Description

Statistical agencies publish data which contains items that need to be
altered to protect confidentiality. Controlled Tabular Adjustments (CTA)
is a recent method to limit disclosure and can be elegantly expressed
as a Mixed Integer Programming problem. The programming framework then
allows easy expression of other data relationships like multi-dimensional
adding up conditions. The following model uses a 3-dimensional table from
from Cox, Kelly and Patil (2005) to illustrate this method.

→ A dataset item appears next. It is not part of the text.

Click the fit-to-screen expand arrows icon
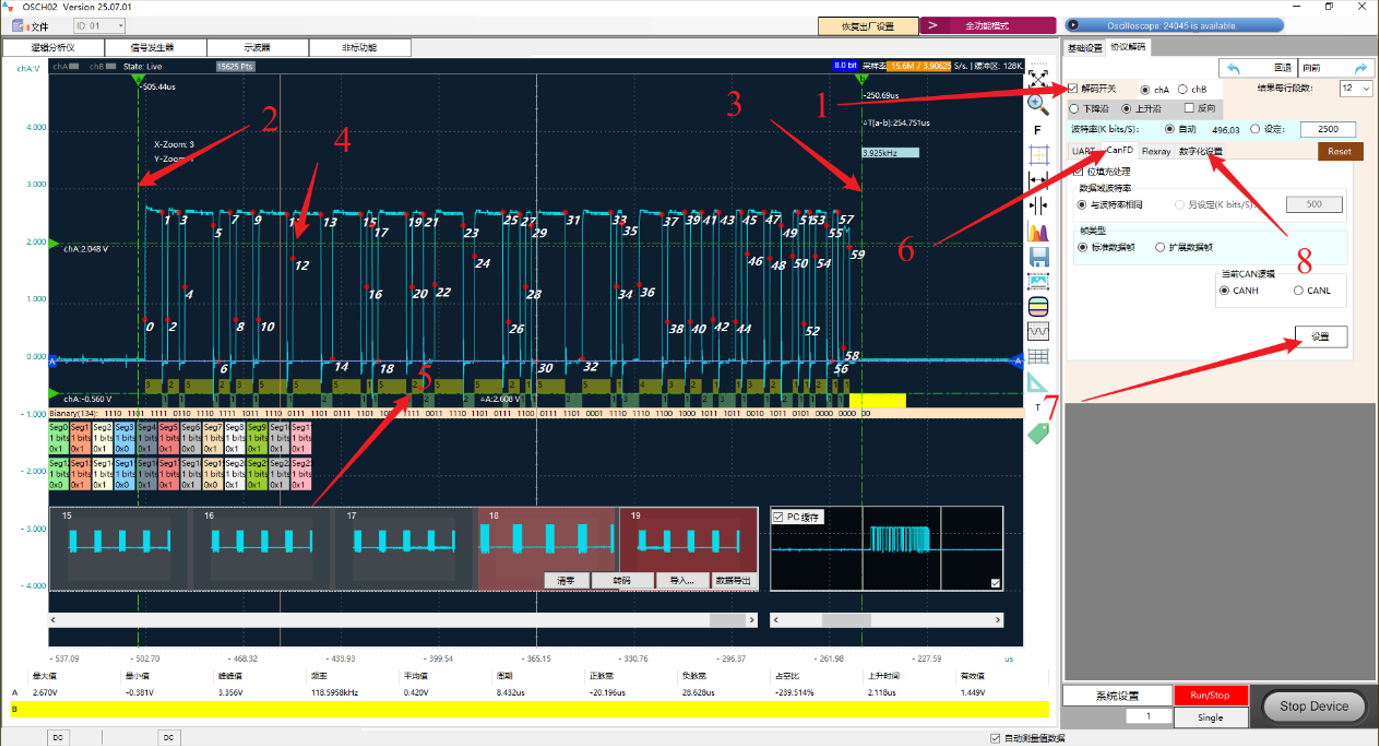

The data is stored in an Excel Spreadsheet.

Large Model of Type : MIP

Category : GAMS Model library

Main file : cta.gms   includes :  cox3.xlsx

\$onText
Statistical agencies publish data which contains items that need to be
altered to protect confidentiality. Controlled Tabular Adjustments (CTA)
is a recent method to limit disclosure and can be elegantly expressed
as a Mixed Integer Programming problem. The programming framework then
allows easy expression of other data relationships like multi-dimensional
adding up conditions. The following model uses a 3-dimensional table from
from Cox, Kelly and Patil (2005) to illustrate this method.

The data is stored in an Excel Spreadsheet.

Lawrence H Cox, James P Kelly and Rahul J Patil, Computational Aspects
of Controlled Tabular Adjustments: Algorithms and Analysis, in The Next
Wave in Computing, Optimization, and Decision Technologies, Eds Bruce L Golden,
S Raghavan and Edward A Wasil, Springer, 2005, pp 45-59.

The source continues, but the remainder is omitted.